Implement `mock_chain_validation` build tag (compute-and-swallow consensus + module-genesis failures)

## Problem

Production-grade testing of seid at real-world state size — pacific-1's IAVL depth, contract cardinality, account distribution, in-flight gov state — is structurally hard. Existing options fall short:

- State-bloat seeder on harbor (synthesized state) leaves a "your shape isn't really pacific-1" gap that defeats the point.
- `seid export` + state surgery on x/staking + x/distribution + x/slashing + bank balances was scoped at 1–2 weeks with high probability of "boots and halts at block 1–10."

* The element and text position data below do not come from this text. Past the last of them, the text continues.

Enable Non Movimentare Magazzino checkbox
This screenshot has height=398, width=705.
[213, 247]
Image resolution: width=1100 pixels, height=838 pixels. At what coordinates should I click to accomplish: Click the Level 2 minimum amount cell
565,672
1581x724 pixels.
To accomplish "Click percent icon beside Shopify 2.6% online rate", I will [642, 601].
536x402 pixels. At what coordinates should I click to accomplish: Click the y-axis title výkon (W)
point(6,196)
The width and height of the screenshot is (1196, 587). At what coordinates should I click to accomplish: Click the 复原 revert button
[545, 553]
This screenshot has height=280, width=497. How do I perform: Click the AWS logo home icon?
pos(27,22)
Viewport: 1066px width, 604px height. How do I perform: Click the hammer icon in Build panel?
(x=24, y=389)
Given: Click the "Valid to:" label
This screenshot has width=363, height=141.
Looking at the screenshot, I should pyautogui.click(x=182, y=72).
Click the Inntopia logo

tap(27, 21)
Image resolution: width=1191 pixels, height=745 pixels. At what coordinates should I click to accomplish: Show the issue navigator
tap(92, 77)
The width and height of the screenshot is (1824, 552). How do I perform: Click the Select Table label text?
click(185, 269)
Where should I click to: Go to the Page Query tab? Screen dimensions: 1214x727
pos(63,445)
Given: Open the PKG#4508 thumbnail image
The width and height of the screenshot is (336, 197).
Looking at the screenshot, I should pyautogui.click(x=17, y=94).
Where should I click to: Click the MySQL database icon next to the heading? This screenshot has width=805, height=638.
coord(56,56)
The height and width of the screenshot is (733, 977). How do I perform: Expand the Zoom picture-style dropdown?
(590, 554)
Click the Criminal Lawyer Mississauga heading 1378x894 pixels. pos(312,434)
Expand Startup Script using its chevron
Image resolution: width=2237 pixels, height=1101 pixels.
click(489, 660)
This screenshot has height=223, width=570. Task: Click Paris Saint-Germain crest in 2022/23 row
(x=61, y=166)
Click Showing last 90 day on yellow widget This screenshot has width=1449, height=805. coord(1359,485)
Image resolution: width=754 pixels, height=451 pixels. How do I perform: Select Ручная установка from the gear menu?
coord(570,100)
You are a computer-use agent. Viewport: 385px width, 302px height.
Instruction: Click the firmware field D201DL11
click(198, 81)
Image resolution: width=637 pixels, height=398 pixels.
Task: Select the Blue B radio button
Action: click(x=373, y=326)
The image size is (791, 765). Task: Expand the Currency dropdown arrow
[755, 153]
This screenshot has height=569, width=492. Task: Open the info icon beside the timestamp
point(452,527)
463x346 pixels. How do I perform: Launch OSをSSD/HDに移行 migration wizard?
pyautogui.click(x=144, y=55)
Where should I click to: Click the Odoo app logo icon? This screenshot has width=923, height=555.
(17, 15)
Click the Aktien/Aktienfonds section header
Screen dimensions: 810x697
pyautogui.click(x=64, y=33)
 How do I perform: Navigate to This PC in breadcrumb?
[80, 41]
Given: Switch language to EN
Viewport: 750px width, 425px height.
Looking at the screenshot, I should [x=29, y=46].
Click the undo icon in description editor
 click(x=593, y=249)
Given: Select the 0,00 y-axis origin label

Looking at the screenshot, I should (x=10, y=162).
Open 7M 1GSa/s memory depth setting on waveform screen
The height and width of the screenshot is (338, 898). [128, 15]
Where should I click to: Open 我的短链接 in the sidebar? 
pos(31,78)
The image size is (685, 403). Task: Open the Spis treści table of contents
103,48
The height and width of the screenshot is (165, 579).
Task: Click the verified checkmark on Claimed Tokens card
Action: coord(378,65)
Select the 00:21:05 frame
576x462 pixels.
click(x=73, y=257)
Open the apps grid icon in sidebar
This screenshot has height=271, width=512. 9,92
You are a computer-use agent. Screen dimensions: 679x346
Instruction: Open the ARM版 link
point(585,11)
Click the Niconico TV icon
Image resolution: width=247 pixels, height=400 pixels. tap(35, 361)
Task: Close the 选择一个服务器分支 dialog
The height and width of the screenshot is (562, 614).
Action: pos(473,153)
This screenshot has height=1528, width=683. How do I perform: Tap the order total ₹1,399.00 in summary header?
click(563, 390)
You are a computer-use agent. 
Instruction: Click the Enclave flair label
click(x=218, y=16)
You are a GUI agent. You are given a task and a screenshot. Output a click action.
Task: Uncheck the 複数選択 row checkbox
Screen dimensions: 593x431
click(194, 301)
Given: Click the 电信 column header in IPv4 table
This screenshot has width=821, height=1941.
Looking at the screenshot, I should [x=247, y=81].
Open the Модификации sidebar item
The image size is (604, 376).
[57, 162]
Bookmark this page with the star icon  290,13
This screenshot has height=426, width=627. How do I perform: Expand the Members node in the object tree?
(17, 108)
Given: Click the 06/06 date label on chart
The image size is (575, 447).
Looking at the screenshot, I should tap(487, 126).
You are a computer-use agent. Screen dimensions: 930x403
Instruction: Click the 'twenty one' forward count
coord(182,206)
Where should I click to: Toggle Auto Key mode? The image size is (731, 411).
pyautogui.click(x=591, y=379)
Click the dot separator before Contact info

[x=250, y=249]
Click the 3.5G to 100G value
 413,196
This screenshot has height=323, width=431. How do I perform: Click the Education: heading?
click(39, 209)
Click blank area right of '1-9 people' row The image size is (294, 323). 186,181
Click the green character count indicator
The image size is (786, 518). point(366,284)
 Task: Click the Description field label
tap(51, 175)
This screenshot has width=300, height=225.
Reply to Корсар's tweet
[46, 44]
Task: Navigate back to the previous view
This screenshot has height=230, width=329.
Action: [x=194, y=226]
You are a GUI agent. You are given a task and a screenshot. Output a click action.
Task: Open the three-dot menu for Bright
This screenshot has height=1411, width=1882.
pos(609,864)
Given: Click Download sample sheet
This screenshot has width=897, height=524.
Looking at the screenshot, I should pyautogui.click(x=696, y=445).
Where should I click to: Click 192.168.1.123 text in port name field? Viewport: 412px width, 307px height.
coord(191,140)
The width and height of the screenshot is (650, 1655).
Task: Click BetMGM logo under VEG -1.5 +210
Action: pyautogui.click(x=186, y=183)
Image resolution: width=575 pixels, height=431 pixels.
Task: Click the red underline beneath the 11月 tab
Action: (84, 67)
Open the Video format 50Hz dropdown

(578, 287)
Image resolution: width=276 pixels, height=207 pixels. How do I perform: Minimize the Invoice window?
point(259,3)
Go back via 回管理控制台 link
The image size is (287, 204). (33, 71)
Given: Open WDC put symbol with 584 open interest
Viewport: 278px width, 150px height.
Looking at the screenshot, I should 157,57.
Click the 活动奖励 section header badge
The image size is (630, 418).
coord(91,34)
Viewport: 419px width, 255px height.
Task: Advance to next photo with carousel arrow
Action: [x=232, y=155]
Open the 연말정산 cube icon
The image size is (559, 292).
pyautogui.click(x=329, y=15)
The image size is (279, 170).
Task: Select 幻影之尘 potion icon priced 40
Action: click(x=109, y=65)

The team needs a build of seid that boots from any chain export, runs all prod code paths with full validation work performed, and converts halting mechanisms (consensus failures, cryptographic state mismatches, module-genesis invariant panics) into log+counter events. Operators see *what* diverged (actual hash values, actual invariant mismatch magnitudes), not just that something did. The chain "continues happily" so unique testing scenarios can run against real prod state with diagnostic signal preserved.

## Impact

Eliminates the "your synthesized shape isn't really pacific-1" objection that has been blocking real-state load testing. Unlocks reproducible chaos scenarios against actual mainnet state for performance evaluation, behavior probing, and pre-release validation — at the cost of one well-isolated build target.

## Relevant experts

- sei-tendermint owners — Layer 1 refactor of `ConsensusPolicy` interface and validation paths (M1)
- sei-cosmos x/staking + x/distribution module owners — Layer 2 panic-site signoff (M3)
- sei-chain x/evm + x/oracle module owners — Layer 3 module audit (M4)
- Build system / CI owners — Makefile + Dockerfile + image-tag work (M5)
- Platform team — first lab smoke test orchestration (M6)

## Proposed approach

Six milestones, deliverable as separate reviewable PRs. **Pattern: per-package `//go:build mock_chain_validation` variant files in every layer** (matches the existing `mock_block_validation` precedent in sei-tendermint; compile-time gate, no API signature changes).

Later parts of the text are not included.